● SOURCE:
= = =
2.2.7. If the vehicle tested is equipped with an exhaust system comprising more than one tailpipe, the connecting tubes must be connected together by a manifold installed as near as possible to the vehicle.
2.2.8. The gas samples must be collected in sampling bags of adequate capacity so as not to hinder the gas flow during the sampling period. These bags must be made of such materials as will not affect the concentration of pollutant gases (see 2.3.4.4).
2.2.9. The variable-dilution system must be so designed as to enable the exhaust gases to be sampled without appreciably changing the back-pressure at the exhaust pipe outlet (see 2.3.1.1).
2.3. Specific requirements 2.3.1. Exhaust-gas collection and dilution device 2.3.1.1. The connection tube between the vehicle exhaust tailpipe(s) and the mixing chamber must be as short as possible ; it must in no case: - cause the static pressure at the exhaust tailpipe(s) on the vehicle being tested to differ by more than ± 0,75 kPa at 50 km/h or more than ± 1,25 kPa for the whole duration of the test from the static pressures recorded when nothing is connected to the vehicle tailpipes. The pressure must be measured in the exhaust tailpipe or in an extension having the same diameter, as near as possible to the end of the pipe,
- change the nature of the exhaust gas.
2.3.1.2. There must be a mixing chamber in which the vehicle exhaust gases and the dilution air are mixed so as to produce a homogeneous mixture at the chamber outlet.
The homogeneity of the mixture in any cross-section at the location of the sampling probe must not vary by more than ± 2 % from the average of the values obtained at least five points located at equal intervals on the diameter of the gas stream. In order to minimize the effects on the conditions at the exhaust tailpipe and to limit the drop in pressure inside the dilution air-conditioning device, if any, the pressure inside the mixing chamber must not differ by more than 0,25 kPa from atmospheric pressure.
2.3.2. Suction device/volume measuring device
This device may have a range of fixed speeds so as to ensure sufficient flow to prevent any water condensation. This result is generally obtained by keeping the concentration of CO2 in the dilute exhaust-gas sampling bag lower than 3 % by volume.
2.3.3. Volume measurement 2.3.3.1. The volume measuring device must retain its calibration accuracy to within ± 2 % under all operating conditions. If the device cannot compensate for variations in the temperature of the mixture of exhaust gases and dilution air at the measuring point, a heat exchanger must be used to maintain the temperature to within ± 6 K of the specified operating temperature.
If necessary, a cyclone separator can be used to protect the volume measuring device.
2.3.3.2. A temperature sensor must be installed immediately before the volume measuring device. This temperature sensor must have an accuracy and a precision of ± 1 K and a response time of 0,1 second at 62 % of a given temperature variation (value measured in silicone oil).
2.3.3.3. The pressure measurements must have a precision and an accuracy of ± 0,4 kPa during the test.
= = =
● DO THIS:
Decide whether each statement agrees with the exhaust sampling requirements, answering yes or no and quoting the deciding words: 1. The pressure inside the mixing chamber may differ from atmospheric pressure by no more than 0,25 kPa. 2. The temperature sensor goes immediately after the volume measuring device. 3. Water condensation is generally prevented by keeping CO2 in the dilute exhaust-gas sampling bag below 5 % by volume. The records that come after this text are not needed.
= = =
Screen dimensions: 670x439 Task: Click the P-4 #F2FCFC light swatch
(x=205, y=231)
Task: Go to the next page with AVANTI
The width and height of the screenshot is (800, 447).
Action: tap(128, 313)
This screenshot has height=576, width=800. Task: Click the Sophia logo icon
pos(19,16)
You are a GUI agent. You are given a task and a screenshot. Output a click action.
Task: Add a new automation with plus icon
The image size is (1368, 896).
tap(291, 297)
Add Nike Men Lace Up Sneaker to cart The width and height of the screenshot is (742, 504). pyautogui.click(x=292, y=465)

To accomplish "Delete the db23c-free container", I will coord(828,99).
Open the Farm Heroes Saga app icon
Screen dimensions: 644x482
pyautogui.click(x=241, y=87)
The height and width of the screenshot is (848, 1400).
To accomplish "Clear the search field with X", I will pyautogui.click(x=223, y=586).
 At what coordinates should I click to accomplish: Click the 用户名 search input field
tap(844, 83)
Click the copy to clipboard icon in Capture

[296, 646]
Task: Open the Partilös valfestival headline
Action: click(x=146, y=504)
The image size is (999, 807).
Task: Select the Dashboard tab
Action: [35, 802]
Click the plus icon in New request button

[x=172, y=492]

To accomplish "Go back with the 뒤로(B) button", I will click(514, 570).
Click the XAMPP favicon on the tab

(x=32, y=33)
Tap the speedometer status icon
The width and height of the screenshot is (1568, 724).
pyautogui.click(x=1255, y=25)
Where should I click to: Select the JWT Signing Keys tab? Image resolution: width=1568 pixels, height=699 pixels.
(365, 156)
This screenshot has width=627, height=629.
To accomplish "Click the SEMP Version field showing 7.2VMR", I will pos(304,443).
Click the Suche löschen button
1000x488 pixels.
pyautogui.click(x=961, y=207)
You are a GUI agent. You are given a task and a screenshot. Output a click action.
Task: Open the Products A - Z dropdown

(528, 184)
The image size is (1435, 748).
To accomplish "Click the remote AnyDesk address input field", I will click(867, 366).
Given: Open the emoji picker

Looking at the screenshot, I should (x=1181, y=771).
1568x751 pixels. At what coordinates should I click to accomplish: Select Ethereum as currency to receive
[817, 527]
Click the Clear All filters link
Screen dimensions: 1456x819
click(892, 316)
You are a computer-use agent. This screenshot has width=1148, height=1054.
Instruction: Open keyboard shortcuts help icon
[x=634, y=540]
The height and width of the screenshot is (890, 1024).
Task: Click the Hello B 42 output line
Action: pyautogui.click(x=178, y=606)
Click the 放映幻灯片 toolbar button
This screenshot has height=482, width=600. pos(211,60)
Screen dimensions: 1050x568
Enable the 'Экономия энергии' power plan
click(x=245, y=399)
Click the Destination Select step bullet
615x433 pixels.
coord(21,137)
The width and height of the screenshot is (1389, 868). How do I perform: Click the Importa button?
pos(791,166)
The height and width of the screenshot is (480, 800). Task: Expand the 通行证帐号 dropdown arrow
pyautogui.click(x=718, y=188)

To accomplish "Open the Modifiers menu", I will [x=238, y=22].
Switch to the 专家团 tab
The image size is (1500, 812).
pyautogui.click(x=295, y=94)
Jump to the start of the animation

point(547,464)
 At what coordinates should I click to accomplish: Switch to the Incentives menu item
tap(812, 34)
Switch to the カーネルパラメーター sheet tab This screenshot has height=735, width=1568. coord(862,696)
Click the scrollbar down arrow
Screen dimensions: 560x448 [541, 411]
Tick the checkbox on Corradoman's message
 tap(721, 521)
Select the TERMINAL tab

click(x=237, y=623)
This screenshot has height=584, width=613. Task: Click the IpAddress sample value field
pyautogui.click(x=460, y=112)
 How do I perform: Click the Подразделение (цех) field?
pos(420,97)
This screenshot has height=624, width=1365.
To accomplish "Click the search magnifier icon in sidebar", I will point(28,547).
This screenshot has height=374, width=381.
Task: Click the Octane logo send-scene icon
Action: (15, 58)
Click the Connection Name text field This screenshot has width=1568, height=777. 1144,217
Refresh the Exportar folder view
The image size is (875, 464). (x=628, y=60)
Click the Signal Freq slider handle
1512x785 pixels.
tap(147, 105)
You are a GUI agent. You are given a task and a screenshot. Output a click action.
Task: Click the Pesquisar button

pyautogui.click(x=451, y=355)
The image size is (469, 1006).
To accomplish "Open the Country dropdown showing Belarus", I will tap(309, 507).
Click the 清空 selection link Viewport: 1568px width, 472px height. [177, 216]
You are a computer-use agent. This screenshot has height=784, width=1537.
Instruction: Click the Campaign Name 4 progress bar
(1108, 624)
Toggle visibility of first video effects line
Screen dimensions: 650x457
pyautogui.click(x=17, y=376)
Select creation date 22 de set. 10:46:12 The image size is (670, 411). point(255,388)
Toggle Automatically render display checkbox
= = =
● RESPONSE TO THE TASK:
1. Yes: "the pressure inside the mixing chamber must not differ by more than 0,25 kPa from atmospheric pressure."
2. No: "A temperature sensor must be installed immediately before the volume measuring device."
3. No: "keeping the concentration of CO2 in the dilute exhaust-gas sampling bag lower than 3 % by volume."